## PROMPT
Please restate the data below word for word, omitting all images.

## MATERIAL PROVIDED
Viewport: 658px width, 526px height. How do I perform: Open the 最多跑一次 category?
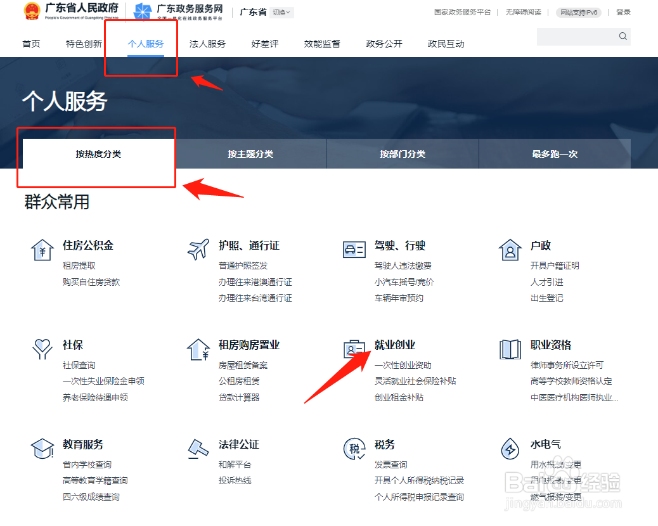click(555, 153)
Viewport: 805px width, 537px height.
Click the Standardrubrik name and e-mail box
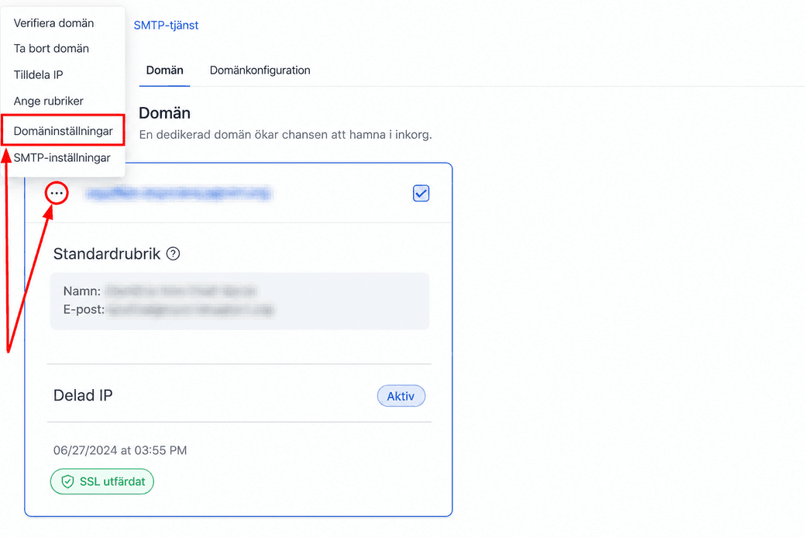239,301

## RESPONSE TO THE TASK
Viewport: 658px width, 526px height. How do I perform: Open the 最多跑一次 category?
click(555, 153)
Viewport: 805px width, 537px height.
Click the Standardrubrik name and e-mail box
239,301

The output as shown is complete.